Particolarmente dettagliate le indicazioni fornite da Sentieri e Cascine, realtà operante da anni nella salvaguardia dell'ambiente naturale casatese e nell'attività di ripristino dei vecchi sentieri che attraversano l'intero territorio comunale.

Alcune suggestive immagini delle zone verdi intorno a Casatenovo, nella Valle della Nava
(tratte dal sito Sentieri e Cascine, gruppo AFCB)

In un documento di 10 pagine il sodalizio propone all'attenzione dell'amministrazione comunale le principali criticità riscontrate sul territorio sotto il profilo ambientale: progressivo peggioramento della fruibilità legata alla rete sentieristica, degrado di torrenti e rogge, dissesti idrogeologici (legati principalmente all'erosione delle sponde), modifiche morfologiche del territorio agricolo (con la progressiva perdita delle caratteristiche "balze" e dei terrazzamenti), il tutto a vantaggio di uno sfruttamento intensivo del suolo agricolo legato ormai alla "monocoltura" del mais.
Ulteriori punti critici sono stati individuati all'interno delle aree boscate, sempre più abbandonate e prive delle necessarie cure, con un impoverimento della biodiversità e delle specie vegetali autoctone sempre più soppiantate dall'onnipresente Robinia.

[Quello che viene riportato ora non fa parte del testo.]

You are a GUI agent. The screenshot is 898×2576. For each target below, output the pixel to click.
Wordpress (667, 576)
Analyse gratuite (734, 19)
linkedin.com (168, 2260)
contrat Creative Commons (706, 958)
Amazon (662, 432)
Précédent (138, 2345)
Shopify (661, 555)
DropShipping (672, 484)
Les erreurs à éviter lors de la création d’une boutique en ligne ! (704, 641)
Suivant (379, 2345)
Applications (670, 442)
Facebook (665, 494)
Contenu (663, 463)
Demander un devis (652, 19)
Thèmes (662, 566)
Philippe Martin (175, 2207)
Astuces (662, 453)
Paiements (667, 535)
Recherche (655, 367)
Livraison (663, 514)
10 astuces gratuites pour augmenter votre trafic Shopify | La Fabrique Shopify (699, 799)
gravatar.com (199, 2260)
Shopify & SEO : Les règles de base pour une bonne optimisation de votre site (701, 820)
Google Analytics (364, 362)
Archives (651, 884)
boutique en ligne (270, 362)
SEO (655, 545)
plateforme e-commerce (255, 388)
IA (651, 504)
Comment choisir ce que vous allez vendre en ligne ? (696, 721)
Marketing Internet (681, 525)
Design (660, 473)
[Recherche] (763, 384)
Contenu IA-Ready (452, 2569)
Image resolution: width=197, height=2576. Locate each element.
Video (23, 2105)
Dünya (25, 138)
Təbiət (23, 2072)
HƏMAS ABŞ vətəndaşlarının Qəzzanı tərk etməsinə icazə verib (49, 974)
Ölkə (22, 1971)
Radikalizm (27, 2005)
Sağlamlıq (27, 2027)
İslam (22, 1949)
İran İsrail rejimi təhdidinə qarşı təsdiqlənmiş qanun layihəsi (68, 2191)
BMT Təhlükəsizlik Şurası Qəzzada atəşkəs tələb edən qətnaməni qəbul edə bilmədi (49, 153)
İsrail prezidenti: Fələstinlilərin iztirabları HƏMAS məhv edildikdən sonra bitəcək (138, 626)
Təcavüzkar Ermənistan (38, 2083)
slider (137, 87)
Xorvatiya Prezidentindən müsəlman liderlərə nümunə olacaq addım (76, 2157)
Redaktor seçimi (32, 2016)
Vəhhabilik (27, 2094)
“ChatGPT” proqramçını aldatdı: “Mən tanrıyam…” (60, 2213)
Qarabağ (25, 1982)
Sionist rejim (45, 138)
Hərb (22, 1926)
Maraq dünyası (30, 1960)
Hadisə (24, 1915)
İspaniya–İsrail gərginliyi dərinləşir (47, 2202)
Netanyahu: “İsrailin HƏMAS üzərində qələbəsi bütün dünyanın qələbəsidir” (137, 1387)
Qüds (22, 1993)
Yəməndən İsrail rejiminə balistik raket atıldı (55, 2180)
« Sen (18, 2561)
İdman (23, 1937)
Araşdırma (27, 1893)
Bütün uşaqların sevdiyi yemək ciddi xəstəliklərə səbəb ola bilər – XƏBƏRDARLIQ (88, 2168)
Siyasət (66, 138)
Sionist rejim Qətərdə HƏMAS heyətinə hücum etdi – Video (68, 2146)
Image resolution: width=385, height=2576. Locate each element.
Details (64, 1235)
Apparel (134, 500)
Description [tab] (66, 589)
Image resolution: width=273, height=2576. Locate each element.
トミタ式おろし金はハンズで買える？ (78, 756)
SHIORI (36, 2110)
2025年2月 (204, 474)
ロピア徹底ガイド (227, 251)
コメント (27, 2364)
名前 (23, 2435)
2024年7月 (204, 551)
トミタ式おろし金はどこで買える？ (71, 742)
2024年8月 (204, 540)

"La presenza di tali elementi pregiudicano fortemente la qualità ambientale del nostro territorio - si legge nelle osservazioni presentate dall'associazione - si deve altresì aggiungere, quale naturale conseguenza della situazione generale, l'impoverimento qualitativo e quantitativo della fauna presente che tuttavia riesce ancora a mantenere alcune peculiarità che abbiamo il dovere di preservare".
Particolarmente nutrita la serie di suggerimenti operativi forniti agli amministratori. Un occhio di riguardo, come noto, è stato prestato sul fronte della rete sentieristica corredata in questi anni da cartelli indicatori posizionati dai volontari di Sentieri e Cascine, che tuttavia necessitano di un appoggio amministrativo per la manutenzione e le operazioni di pulizia.
Un occhio di riguardo anche allo sviluppo futuro del territorio, con la preghiera di tutelare il territorio attraverso l'estensione dei parchi esistenti e con un drastico "stop" alla cementificazione, privilegiando gli interventi di recupero delle costruzioni esistenti e la riqualificazione delle vecchie corti o cascinali.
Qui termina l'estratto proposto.